Production: The Shoot
Being that we were going to be shooting at one of the busiest times in a crowded restaurant, we thought a skelton crew (Jeff Ray and myself) was the way to work most efficiently. We arrived just before the sun began to fall and set up dolly track in the parking lot and street. When the lighting was right, Jeff got coverage of the Roadhouse exteriors from several different angles. It was important to ephasize how much fun everyone seemed to be having and with live music out on the patio, we wanted to highlight that as well. With only two of us crewing the project, we moved inconpicuously through the restaurant. I walked around (with permission from the restaurant) and informed customers that we were shooting a commercial for the restaurant. They were asked if they wanted to participate and if so, I had them sign a general release for the commercial.

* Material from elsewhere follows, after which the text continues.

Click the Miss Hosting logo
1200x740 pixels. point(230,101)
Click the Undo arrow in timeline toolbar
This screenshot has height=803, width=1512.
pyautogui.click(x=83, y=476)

On the back patio, Rick Muir was entertaining the guest's of the Roadhouse. We set up a dolly track alongside the back patio fence and grabbed coverage from several different angles. We had Rick sign a release form and then we moved inside. The interior of the restaurant was crowded with an ecclectic group of people and was perfect for what we wanted to present. Fortunately, there was enough room in the center of the restaurant to run a 12-foot dolly track. We set up the camera and Jeff took as much coverage as we could get. We wanted to capture everyone that had given us permission and then take all the footage into post and figure it out in editing. The advantage of shooting on digital tape as opposed to film. The only problem that we encountered was that people kept looking into the camera, but after a few takes and a little subtle direction, we were able to get enough footage we could use. Now that we had captured the atmosphere and setting of the restaurant, the only thing left was the food. For this, I had been asking customers (as they signed their release) what their favorite meal at the Roadhouse was and why. It turns out that ALL of the food is delicious at the Roadhouse, but we were able to narrow it down to the Mushroom Swiss Burger and the Black Bean Nachos. Kendra brought the food out to the patio where we had set up on a tripod. We were both surprised and impressed at how great the food looked. Jeff grabbed footage from a few different angles and closed with a shot of iced tea and the Roadhouse logo on a glass, nachos in the background. He made sure to get footage of any and all interesting things around and in the restaurant, so that we could use them as cut aways. Now that we were finished, I took of my producer hat, sat down to a patio table, listened to Rick on his guitar and ate a plate of Black Bean Nachos that tasted just as good as the looked. The food was on the house, which made it even better. We would edit later that night.
Post-production: The Edit
When Jeff and I got back to Austin, we put our leftovers in the fridge and vegged out for a while. Nothing is more satisfying than doing absolutely nothing after eating a good meal. We plugged the footage into a monitor and watched through it all. Jeff had a pretty good idea of how he wanted to cut the promo spot together and after seeing the footage again, he was ready to go. We followed our intial plan and transitioned from exterior shots of the restaurant from the street, to shots on the patio, to shots of people enjoying the restaurant inside. Remember, this was going to be showcased in a movie theater concession, where sound was not going to be prominent. That being said, we accompanied our footage with an overlayed text commentary, which further highlights the features of the Roadhouse. In the end, we concepted, shot and edited the promo spot in two days, for a remarkable 48-hour turn around.